• Problem details: Retype, exactly and with both ends included, the lines below from the one containing "Task: Click Sergio Gómez's Spt status badge" through the end; omit the pictures.

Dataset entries
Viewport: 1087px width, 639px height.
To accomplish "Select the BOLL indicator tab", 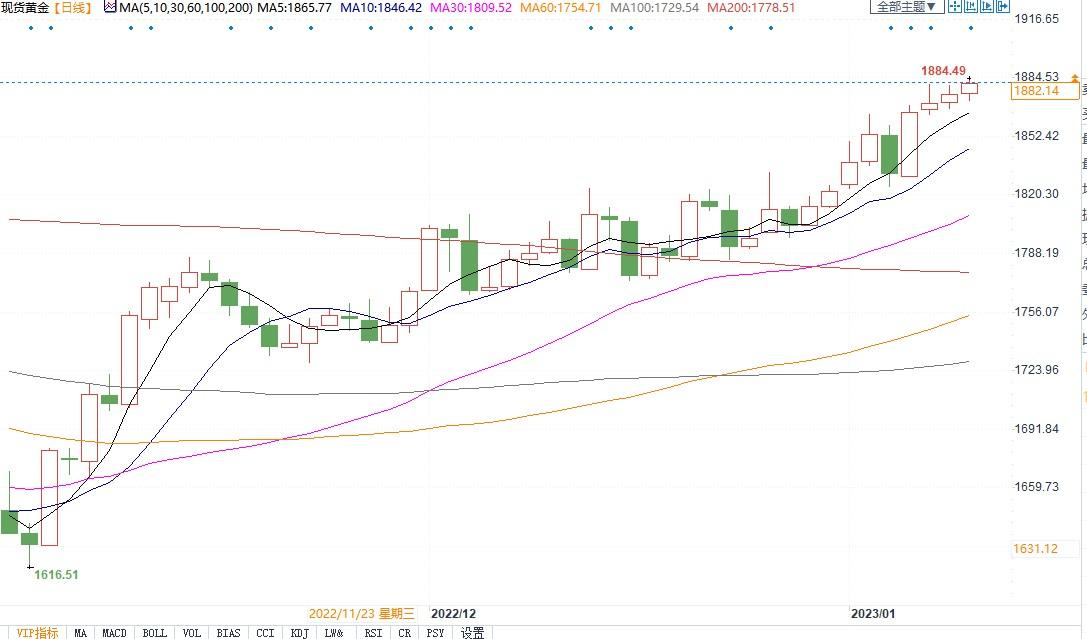I will pos(154,632).
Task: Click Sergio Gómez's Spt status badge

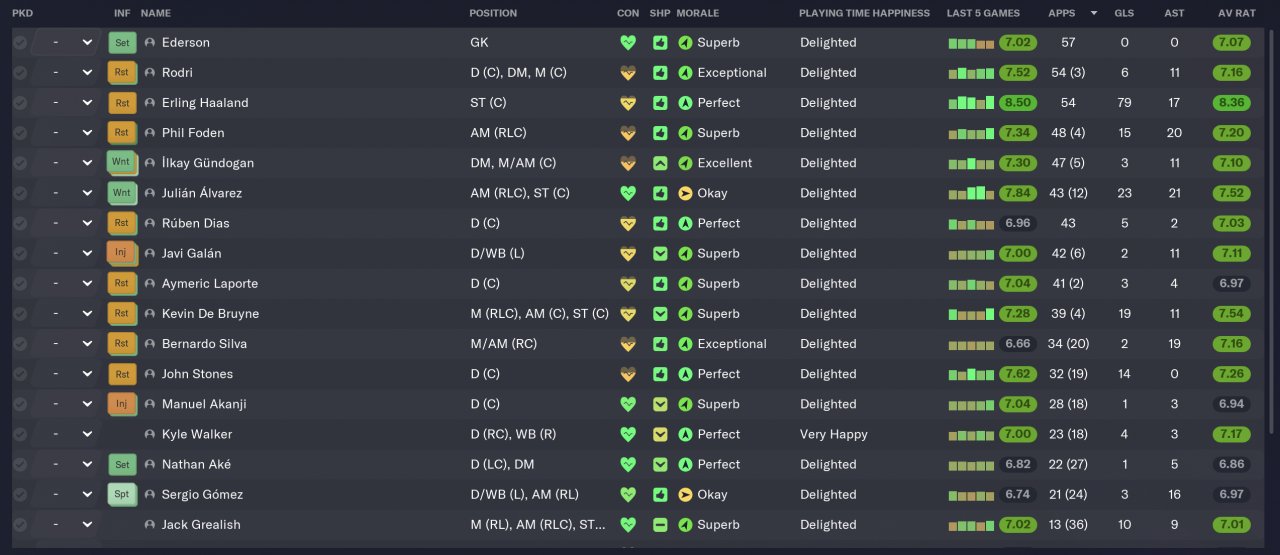Action: point(122,495)
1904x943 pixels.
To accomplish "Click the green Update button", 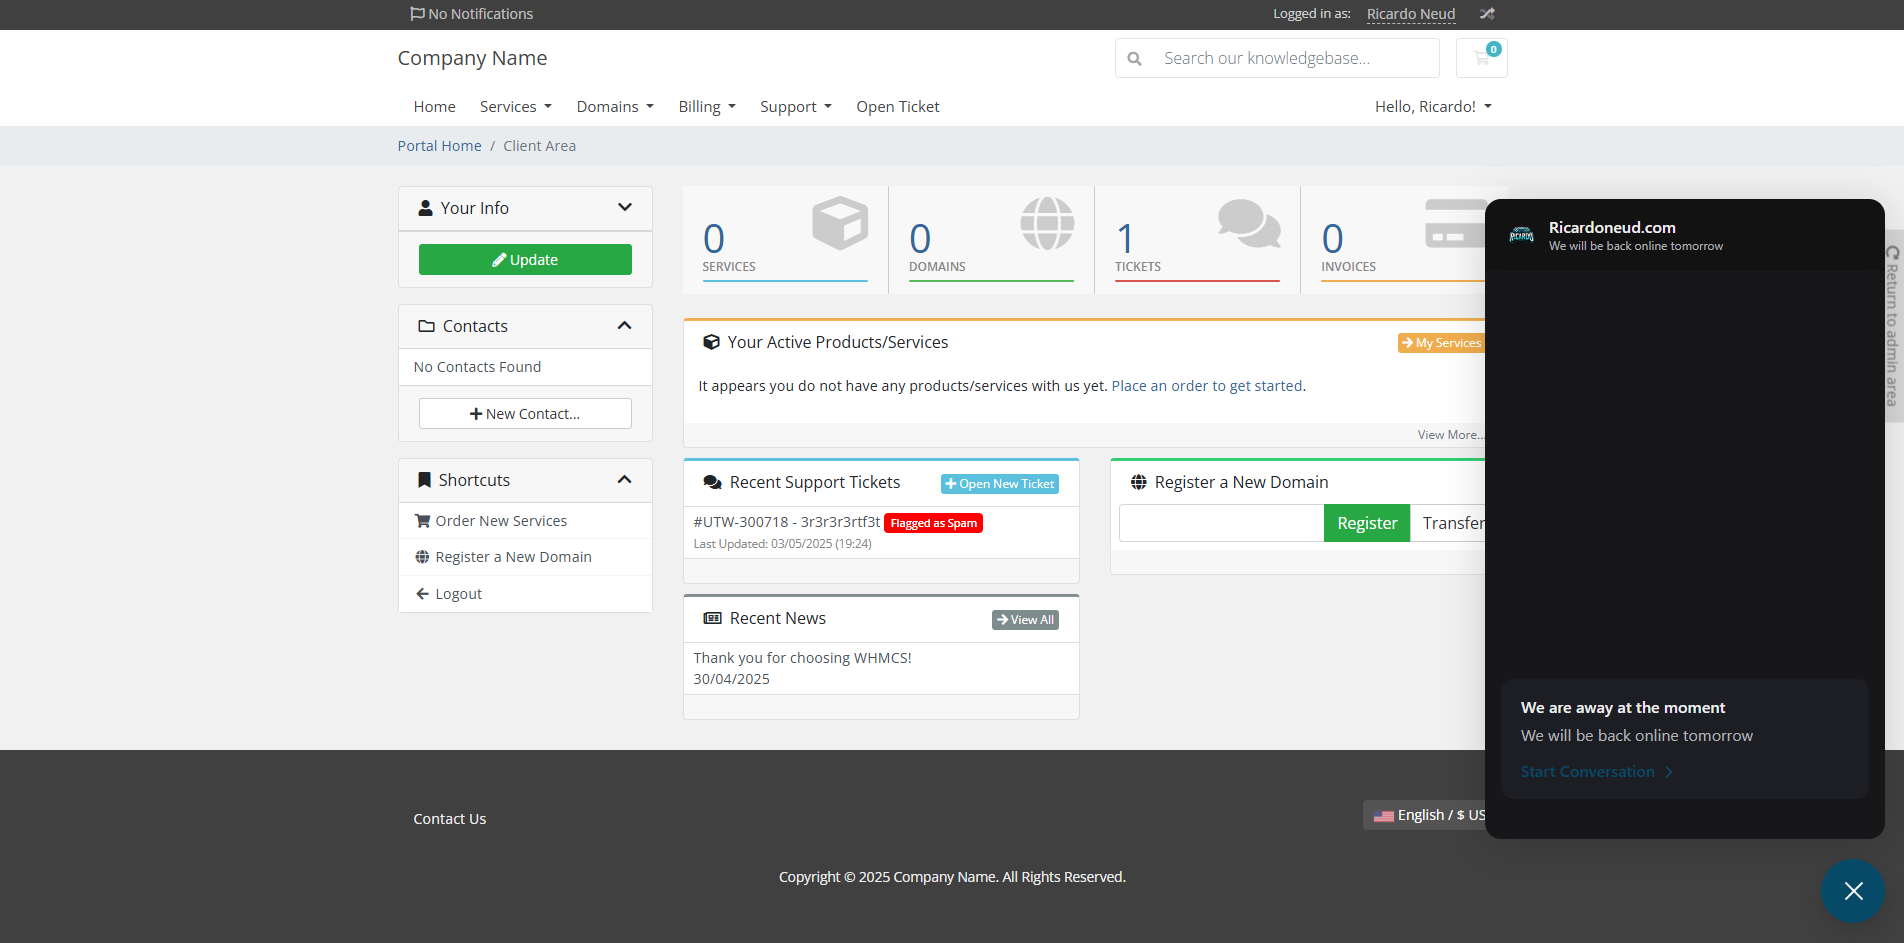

• Answer to this problem:
Task: Click Sergio Gómez's Spt status badge

Action: point(122,495)
1904x943 pixels.
To accomplish "Click the green Update button", 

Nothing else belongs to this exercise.